_Aim of the task_.
Below are some entries. Reproduce them word for word.

━━━━━━━━━━━━━━━━

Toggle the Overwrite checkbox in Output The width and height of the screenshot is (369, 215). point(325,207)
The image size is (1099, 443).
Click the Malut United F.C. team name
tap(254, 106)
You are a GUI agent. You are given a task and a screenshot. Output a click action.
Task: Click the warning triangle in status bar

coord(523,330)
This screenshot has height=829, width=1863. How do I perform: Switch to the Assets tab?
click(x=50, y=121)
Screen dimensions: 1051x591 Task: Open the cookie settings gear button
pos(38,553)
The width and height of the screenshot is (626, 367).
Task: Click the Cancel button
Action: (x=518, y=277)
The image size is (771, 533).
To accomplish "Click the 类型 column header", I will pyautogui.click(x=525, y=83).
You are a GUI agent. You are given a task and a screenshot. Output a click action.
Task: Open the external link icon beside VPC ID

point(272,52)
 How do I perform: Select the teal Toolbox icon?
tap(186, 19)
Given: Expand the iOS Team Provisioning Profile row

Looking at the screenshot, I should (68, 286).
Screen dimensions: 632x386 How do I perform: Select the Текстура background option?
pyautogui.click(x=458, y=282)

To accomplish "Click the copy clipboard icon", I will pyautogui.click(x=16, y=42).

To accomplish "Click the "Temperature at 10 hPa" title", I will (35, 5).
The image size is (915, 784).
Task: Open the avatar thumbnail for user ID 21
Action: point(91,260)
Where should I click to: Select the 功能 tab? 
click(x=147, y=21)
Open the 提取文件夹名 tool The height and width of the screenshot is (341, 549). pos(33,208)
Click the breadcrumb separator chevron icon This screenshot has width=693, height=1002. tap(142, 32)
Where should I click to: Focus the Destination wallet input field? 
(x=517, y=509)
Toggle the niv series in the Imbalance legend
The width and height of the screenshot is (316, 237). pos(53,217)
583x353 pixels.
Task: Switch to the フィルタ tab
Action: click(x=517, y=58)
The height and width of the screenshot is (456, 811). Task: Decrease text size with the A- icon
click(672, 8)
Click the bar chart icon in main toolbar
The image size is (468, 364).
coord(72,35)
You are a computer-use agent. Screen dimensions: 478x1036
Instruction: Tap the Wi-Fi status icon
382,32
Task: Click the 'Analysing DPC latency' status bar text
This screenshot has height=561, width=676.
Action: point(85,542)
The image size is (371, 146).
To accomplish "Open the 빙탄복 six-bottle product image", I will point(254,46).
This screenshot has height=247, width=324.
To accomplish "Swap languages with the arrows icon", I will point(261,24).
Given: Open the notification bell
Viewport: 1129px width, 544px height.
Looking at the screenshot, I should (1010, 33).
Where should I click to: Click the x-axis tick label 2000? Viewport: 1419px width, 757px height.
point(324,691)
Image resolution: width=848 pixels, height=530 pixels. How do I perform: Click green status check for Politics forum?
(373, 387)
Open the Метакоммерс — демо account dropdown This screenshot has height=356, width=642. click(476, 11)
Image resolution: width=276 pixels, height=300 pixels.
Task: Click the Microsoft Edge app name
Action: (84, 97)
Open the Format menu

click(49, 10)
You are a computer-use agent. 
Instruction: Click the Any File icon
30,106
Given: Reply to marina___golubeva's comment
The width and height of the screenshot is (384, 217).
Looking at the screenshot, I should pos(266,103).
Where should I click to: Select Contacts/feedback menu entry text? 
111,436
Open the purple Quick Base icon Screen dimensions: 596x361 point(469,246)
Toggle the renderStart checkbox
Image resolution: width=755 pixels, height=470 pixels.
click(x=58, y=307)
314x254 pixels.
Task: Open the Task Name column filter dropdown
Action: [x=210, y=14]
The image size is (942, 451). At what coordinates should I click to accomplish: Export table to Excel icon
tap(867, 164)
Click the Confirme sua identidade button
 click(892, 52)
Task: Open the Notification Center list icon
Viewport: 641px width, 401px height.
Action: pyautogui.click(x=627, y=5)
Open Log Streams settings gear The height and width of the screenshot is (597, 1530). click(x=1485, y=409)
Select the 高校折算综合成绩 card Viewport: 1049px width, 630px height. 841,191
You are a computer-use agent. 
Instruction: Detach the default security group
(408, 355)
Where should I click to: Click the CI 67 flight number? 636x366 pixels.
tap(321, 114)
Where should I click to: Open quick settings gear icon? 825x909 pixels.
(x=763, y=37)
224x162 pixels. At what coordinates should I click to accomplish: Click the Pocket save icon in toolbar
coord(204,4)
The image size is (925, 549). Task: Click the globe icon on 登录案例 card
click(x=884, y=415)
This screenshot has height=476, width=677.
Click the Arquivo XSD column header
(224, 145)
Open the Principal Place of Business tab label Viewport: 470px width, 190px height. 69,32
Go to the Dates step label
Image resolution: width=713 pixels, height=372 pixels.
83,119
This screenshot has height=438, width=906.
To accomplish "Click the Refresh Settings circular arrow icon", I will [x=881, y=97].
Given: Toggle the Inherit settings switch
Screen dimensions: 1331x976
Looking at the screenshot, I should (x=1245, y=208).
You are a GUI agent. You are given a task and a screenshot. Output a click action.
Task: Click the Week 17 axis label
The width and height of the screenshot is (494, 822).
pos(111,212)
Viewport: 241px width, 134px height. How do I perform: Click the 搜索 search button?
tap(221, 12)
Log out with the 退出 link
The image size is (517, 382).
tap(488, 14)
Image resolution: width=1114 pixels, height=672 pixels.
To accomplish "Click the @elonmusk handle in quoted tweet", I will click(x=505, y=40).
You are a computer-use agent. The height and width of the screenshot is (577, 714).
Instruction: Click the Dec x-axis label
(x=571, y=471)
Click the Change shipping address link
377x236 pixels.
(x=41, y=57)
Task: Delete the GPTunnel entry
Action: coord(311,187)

━━━━━━━━━━━━━━━━

_Solution to this task_.
Toggle the Overwrite checkbox in Output The width and height of the screenshot is (369, 215). point(325,207)
The image size is (1099, 443).
Click the Malut United F.C. team name
tap(254, 106)
You are a GUI agent. You are given a task and a screenshot. Output a click action.
Task: Click the warning triangle in status bar

coord(523,330)
This screenshot has height=829, width=1863. How do I perform: Switch to the Assets tab?
click(x=50, y=121)
Screen dimensions: 1051x591 Task: Open the cookie settings gear button
pos(38,553)
The width and height of the screenshot is (626, 367).
Task: Click the Cancel button
Action: (x=518, y=277)
The image size is (771, 533).
To accomplish "Click the 类型 column header", I will pyautogui.click(x=525, y=83).
You are a GUI agent. You are given a task and a screenshot. Output a click action.
Task: Open the external link icon beside VPC ID

point(272,52)
 How do I perform: Select the teal Toolbox icon?
tap(186, 19)
Given: Expand the iOS Team Provisioning Profile row

Looking at the screenshot, I should (68, 286).
Screen dimensions: 632x386 How do I perform: Select the Текстура background option?
pyautogui.click(x=458, y=282)

To accomplish "Click the copy clipboard icon", I will pyautogui.click(x=16, y=42).

To accomplish "Click the "Temperature at 10 hPa" title", I will (35, 5).
The image size is (915, 784).
Task: Open the avatar thumbnail for user ID 21
Action: point(91,260)
Where should I click to: Select the 功能 tab? 
click(x=147, y=21)
Open the 提取文件夹名 tool The height and width of the screenshot is (341, 549). pos(33,208)
Click the breadcrumb separator chevron icon This screenshot has width=693, height=1002. tap(142, 32)
Where should I click to: Focus the Destination wallet input field? 
(x=517, y=509)
Toggle the niv series in the Imbalance legend
The width and height of the screenshot is (316, 237). pos(53,217)
583x353 pixels.
Task: Switch to the フィルタ tab
Action: click(x=517, y=58)
The height and width of the screenshot is (456, 811). Task: Decrease text size with the A- icon
click(672, 8)
Click the bar chart icon in main toolbar
The image size is (468, 364).
coord(72,35)
You are a computer-use agent. Screen dimensions: 478x1036
Instruction: Tap the Wi-Fi status icon
382,32
Task: Click the 'Analysing DPC latency' status bar text
This screenshot has height=561, width=676.
Action: point(85,542)
The image size is (371, 146).
To accomplish "Open the 빙탄복 six-bottle product image", I will point(254,46).
This screenshot has height=247, width=324.
To accomplish "Swap languages with the arrows icon", I will point(261,24).
Given: Open the notification bell
Viewport: 1129px width, 544px height.
Looking at the screenshot, I should (1010, 33).
Where should I click to: Click the x-axis tick label 2000? Viewport: 1419px width, 757px height.
point(324,691)
Image resolution: width=848 pixels, height=530 pixels. How do I perform: Click green status check for Politics forum?
(373, 387)
Open the Метакоммерс — демо account dropdown This screenshot has height=356, width=642. click(476, 11)
Image resolution: width=276 pixels, height=300 pixels.
Task: Click the Microsoft Edge app name
Action: (84, 97)
Open the Format menu

click(49, 10)
You are a computer-use agent. 
Instruction: Click the Any File icon
30,106
Given: Reply to marina___golubeva's comment
The width and height of the screenshot is (384, 217).
Looking at the screenshot, I should pos(266,103).
Where should I click to: Select Contacts/feedback menu entry text? 
111,436
Open the purple Quick Base icon Screen dimensions: 596x361 point(469,246)
Toggle the renderStart checkbox
Image resolution: width=755 pixels, height=470 pixels.
click(x=58, y=307)
314x254 pixels.
Task: Open the Task Name column filter dropdown
Action: [x=210, y=14]
The image size is (942, 451). At what coordinates should I click to accomplish: Export table to Excel icon
tap(867, 164)
Click the Confirme sua identidade button
 click(892, 52)
Task: Open the Notification Center list icon
Viewport: 641px width, 401px height.
Action: pyautogui.click(x=627, y=5)
Open Log Streams settings gear The height and width of the screenshot is (597, 1530). click(x=1485, y=409)
Select the 高校折算综合成绩 card Viewport: 1049px width, 630px height. 841,191
You are a computer-use agent. 
Instruction: Detach the default security group
(408, 355)
Where should I click to: Click the CI 67 flight number? 636x366 pixels.
tap(321, 114)
Where should I click to: Open quick settings gear icon? 825x909 pixels.
(x=763, y=37)
224x162 pixels. At what coordinates should I click to accomplish: Click the Pocket save icon in toolbar
coord(204,4)
The image size is (925, 549). Task: Click the globe icon on 登录案例 card
click(x=884, y=415)
This screenshot has height=476, width=677.
Click the Arquivo XSD column header
(224, 145)
Open the Principal Place of Business tab label Viewport: 470px width, 190px height. 69,32
Go to the Dates step label
Image resolution: width=713 pixels, height=372 pixels.
83,119
This screenshot has height=438, width=906.
To accomplish "Click the Refresh Settings circular arrow icon", I will [x=881, y=97].
Given: Toggle the Inherit settings switch
Screen dimensions: 1331x976
Looking at the screenshot, I should (x=1245, y=208).
You are a GUI agent. You are given a task and a screenshot. Output a click action.
Task: Click the Week 17 axis label
The width and height of the screenshot is (494, 822).
pos(111,212)
Viewport: 241px width, 134px height. How do I perform: Click the 搜索 search button?
tap(221, 12)
Log out with the 退出 link
The image size is (517, 382).
tap(488, 14)
Image resolution: width=1114 pixels, height=672 pixels.
To accomplish "Click the @elonmusk handle in quoted tweet", I will click(x=505, y=40).
You are a computer-use agent. The height and width of the screenshot is (577, 714).
Instruction: Click the Dec x-axis label
(x=571, y=471)
Click the Change shipping address link
377x236 pixels.
(x=41, y=57)
Task: Delete the GPTunnel entry
Action: coord(311,187)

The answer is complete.